The controller 43 executes the NC machining program based on the CL data and controls the motors 35 and 38.

Next, a procedure for manufacturing the round lens 11 by the NC lathe apparatus 30 configured as described above will be specifically described.
As shown in FIG. 6, the cutting tool 41 is arranged at the rotation center O position in the vertical direction and at the outer edge position of the material block 12 with respect to the rotating material block 12 attached to the main shaft 31 of the NC lathe device 30. This position is defined as a machining start position. The cutting tool 41 moves in the X-axis direction toward the rotation center O and is advanced and retracted in the Z-axis direction to perform cutting. A position where the cutting tool 41 moves in the X-axis direction and reaches the rotation center O is defined as a machining end position. Moving from the machining start position to the machining end position is defined as one machining step. In actual processing, since the material block 12 is thick, it cannot be processed in one step. Therefore, the amount of advancement in the Z-axis direction is divided and the machining is repeated several times along the same locus (cutter location). Therefore, in the first processing for forming the following lens effective area, processing is performed in four convenient processing steps, and in the second processing to be chamfered, the processing is performed in four processing steps at different two-direction cutter locations. Processing. In the 3rd and 4th processing used as finishing processing, it is one processing process.
<First processing>
The first processing is rough processing of an area including the lens effective area. First, the material block 12 is cut with the cutting tool 41 for rough machining. With this rough machining, the concave surface side of the material block 12 is greatly symmetric with respect to the optical center O as shown in FIG. 8B from the state of FIG. The region including the lens effective region 13 is processed by rough processing. This processing is basically conventional processing.

<Second processing>
The second process is a chamfering process. In other words, this is a process for producing the round lens 11 that is not subjected to the finishing process in which the material block 12 in the state of FIG. 8B is chamfered as shown in FIG. 8C. The second machining stage is still included in the rough machining.
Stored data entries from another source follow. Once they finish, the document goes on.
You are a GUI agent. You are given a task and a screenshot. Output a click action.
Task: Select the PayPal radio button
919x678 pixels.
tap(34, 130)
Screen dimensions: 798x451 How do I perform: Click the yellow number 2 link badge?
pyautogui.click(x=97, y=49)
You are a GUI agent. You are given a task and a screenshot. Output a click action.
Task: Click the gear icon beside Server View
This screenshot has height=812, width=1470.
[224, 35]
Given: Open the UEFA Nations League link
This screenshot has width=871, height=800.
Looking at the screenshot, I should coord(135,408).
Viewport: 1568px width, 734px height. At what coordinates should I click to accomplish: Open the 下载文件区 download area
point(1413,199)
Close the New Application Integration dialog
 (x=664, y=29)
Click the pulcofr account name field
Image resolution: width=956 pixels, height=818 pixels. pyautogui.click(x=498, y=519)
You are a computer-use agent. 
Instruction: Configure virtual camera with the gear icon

In the following description, as shown in FIG. 8A, the ear side of the material block 12 after the first processing is processed with a predetermined trajectory, and then, as shown in FIG. Machining with a trajectory. This order may be reversed.
(Example 1 of the second processing)
As shown in FIGS. 2 and 4, on the ear side, a trajectory in which the thickness at the edge of the lens region LA that is 4.0 mm outward from the edge of the lens effective region 13 is 2.5 mm at the first processing reference position P1. It shall be processed with. FIG. 9 and FIG. 10 are diagrams schematically showing that the cutting tool 41 performs one advance / retreat operation in one rotation of the material block 12. In order to facilitate understanding, the drawing is made so that the cutting tool 41 side is rotated, but in reality, it is the material block 12 side that rotates. As shown in FIGS. 9 and 10, in each round of the material block 12, the first processing reference position P <b> 1 is most advanced to the material block 12 side and is most retracted at a position displaced 180 degrees from the first processing reference position P <b> 1. . This advance / retreat amount can be set as appropriate, but is set to 10 mm in this embodiment.
In the present embodiment, the advance amount in a certain phase with respect to the material block 12 of the bit 41 during one rotation is calculated by the following formula. The following expression introduces a function expression of a cosine wave into the expression so as to determine the advance amount at the relative phase position of the bit 41 during one rotation of the block 12.
Byte advancement amount (L) = S × 0.5 × (1−cos (θ−θ ₀ ))
S: Difference between the maximum advance position and the maximum retract position of the cutting tool during one rotation of the material block θ: Phase angle of the cutting tool relative to the material block θ ₀ : Base phase angle According to this equation, −1 <cos (θ−θ ₀ ) <1 so that the advance amount is 0 at the base phase angle (0 degree position), and is S at the most advanced position. Here, the first processing reference position P1 on the ear side is the position that advances most at the minimum value of cos (θ−θ ₀ ). The cutting tool 41 contacts and cuts the material block 12 within a predetermined range including the first processing reference position P1, and is separated from the material block 12 in a certain phase state and is in the air as shown in FIGS. It will go around.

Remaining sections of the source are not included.